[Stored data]
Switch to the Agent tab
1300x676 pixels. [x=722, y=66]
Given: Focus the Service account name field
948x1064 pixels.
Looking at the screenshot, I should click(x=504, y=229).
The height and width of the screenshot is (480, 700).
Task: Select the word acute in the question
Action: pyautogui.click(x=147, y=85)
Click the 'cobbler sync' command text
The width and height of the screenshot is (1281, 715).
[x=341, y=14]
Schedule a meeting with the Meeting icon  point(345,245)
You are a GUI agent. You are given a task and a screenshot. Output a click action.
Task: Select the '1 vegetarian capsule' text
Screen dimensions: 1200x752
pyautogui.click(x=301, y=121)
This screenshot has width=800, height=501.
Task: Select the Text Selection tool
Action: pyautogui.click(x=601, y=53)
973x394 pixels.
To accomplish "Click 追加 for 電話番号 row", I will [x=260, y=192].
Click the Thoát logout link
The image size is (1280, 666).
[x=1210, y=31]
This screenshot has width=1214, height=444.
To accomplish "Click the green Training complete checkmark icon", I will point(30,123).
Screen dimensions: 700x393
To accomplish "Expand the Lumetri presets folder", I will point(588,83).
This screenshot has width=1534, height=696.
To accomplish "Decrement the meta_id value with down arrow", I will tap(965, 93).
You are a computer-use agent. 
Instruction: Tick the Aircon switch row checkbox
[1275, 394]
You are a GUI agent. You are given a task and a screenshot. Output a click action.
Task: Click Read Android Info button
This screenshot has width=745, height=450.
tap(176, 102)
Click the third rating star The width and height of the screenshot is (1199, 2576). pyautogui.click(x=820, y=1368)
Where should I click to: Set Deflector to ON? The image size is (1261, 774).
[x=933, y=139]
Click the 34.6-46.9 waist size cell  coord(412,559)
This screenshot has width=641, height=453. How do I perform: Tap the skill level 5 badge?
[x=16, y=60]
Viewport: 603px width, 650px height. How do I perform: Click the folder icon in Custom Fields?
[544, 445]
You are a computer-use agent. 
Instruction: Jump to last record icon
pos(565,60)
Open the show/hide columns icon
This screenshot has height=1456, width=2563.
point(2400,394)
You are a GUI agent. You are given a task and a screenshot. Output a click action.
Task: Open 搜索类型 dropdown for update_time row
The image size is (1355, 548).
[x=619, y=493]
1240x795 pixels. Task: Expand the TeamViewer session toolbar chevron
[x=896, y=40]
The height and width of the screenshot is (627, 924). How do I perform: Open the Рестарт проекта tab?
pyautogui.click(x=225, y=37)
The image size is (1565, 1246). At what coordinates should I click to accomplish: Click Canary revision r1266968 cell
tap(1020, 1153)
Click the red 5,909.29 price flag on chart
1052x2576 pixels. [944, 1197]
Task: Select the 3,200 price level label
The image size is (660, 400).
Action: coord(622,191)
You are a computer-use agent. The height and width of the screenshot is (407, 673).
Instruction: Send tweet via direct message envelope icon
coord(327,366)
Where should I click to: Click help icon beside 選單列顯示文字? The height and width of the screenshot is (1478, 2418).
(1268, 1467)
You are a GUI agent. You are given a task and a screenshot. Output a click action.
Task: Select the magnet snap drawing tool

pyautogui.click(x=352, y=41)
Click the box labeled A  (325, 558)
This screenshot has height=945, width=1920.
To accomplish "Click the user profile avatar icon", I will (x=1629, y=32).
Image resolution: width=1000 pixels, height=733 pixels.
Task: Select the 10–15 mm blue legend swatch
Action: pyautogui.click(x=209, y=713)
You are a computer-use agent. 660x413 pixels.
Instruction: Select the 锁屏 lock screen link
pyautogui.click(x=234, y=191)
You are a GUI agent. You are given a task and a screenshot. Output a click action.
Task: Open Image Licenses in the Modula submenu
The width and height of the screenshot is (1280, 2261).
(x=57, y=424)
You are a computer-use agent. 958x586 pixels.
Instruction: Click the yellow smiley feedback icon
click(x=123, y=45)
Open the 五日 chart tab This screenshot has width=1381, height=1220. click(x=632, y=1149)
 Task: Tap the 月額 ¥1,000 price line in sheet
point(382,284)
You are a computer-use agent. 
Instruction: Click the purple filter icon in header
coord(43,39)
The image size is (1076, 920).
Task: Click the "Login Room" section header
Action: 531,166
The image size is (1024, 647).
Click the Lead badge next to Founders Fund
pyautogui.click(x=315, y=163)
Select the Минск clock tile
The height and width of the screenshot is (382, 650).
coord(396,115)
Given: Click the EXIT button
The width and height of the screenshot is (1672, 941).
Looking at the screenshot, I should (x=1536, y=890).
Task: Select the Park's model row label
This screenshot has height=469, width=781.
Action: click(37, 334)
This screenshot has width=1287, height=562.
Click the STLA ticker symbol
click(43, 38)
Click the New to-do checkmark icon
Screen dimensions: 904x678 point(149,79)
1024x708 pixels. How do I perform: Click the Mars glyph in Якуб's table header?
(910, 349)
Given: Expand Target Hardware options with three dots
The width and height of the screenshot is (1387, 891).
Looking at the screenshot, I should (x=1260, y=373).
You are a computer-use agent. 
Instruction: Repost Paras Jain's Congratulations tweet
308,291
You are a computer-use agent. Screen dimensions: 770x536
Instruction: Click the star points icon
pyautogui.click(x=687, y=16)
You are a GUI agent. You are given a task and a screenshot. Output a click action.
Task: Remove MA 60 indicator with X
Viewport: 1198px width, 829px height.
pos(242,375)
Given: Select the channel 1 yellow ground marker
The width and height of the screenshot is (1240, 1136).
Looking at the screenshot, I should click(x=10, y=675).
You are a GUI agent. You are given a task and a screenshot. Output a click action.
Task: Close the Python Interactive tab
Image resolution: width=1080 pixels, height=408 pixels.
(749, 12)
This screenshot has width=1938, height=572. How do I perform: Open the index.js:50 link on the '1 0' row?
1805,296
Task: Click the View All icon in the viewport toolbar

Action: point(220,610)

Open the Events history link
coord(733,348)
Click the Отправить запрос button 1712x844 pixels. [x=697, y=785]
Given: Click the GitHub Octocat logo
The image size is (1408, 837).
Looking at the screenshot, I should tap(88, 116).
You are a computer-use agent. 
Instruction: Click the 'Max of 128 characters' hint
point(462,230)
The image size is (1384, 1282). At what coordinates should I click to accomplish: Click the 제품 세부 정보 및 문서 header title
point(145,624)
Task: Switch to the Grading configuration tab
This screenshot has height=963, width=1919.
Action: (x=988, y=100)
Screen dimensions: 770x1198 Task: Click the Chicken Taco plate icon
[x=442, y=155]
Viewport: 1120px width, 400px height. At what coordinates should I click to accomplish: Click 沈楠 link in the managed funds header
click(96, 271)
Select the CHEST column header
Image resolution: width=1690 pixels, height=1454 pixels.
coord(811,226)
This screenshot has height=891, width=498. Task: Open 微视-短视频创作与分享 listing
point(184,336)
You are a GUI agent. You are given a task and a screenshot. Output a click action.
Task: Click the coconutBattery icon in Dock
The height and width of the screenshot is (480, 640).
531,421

◆ **PROMPT**:
Please restate only the opening stretch of the records above: every line from the first through the one containing "Task: Click Read Android Info button", exactly as written.

◆ **YOUR RESPONSE**:
Switch to the Agent tab
1300x676 pixels. [x=722, y=66]
Given: Focus the Service account name field
948x1064 pixels.
Looking at the screenshot, I should click(x=504, y=229).
The height and width of the screenshot is (480, 700).
Task: Select the word acute in the question
Action: pyautogui.click(x=147, y=85)
Click the 'cobbler sync' command text
The width and height of the screenshot is (1281, 715).
[x=341, y=14]
Schedule a meeting with the Meeting icon  point(345,245)
You are a GUI agent. You are given a task and a screenshot. Output a click action.
Task: Select the '1 vegetarian capsule' text
Screen dimensions: 1200x752
pyautogui.click(x=301, y=121)
This screenshot has width=800, height=501.
Task: Select the Text Selection tool
Action: pyautogui.click(x=601, y=53)
973x394 pixels.
To accomplish "Click 追加 for 電話番号 row", I will [x=260, y=192].
Click the Thoát logout link
The image size is (1280, 666).
[x=1210, y=31]
This screenshot has width=1214, height=444.
To accomplish "Click the green Training complete checkmark icon", I will point(30,123).
Screen dimensions: 700x393
To accomplish "Expand the Lumetri presets folder", I will point(588,83).
This screenshot has width=1534, height=696.
To accomplish "Decrement the meta_id value with down arrow", I will tap(965, 93).
You are a computer-use agent. 
Instruction: Tick the Aircon switch row checkbox
[1275, 394]
You are a GUI agent. You are given a task and a screenshot. Output a click action.
Task: Click Read Android Info button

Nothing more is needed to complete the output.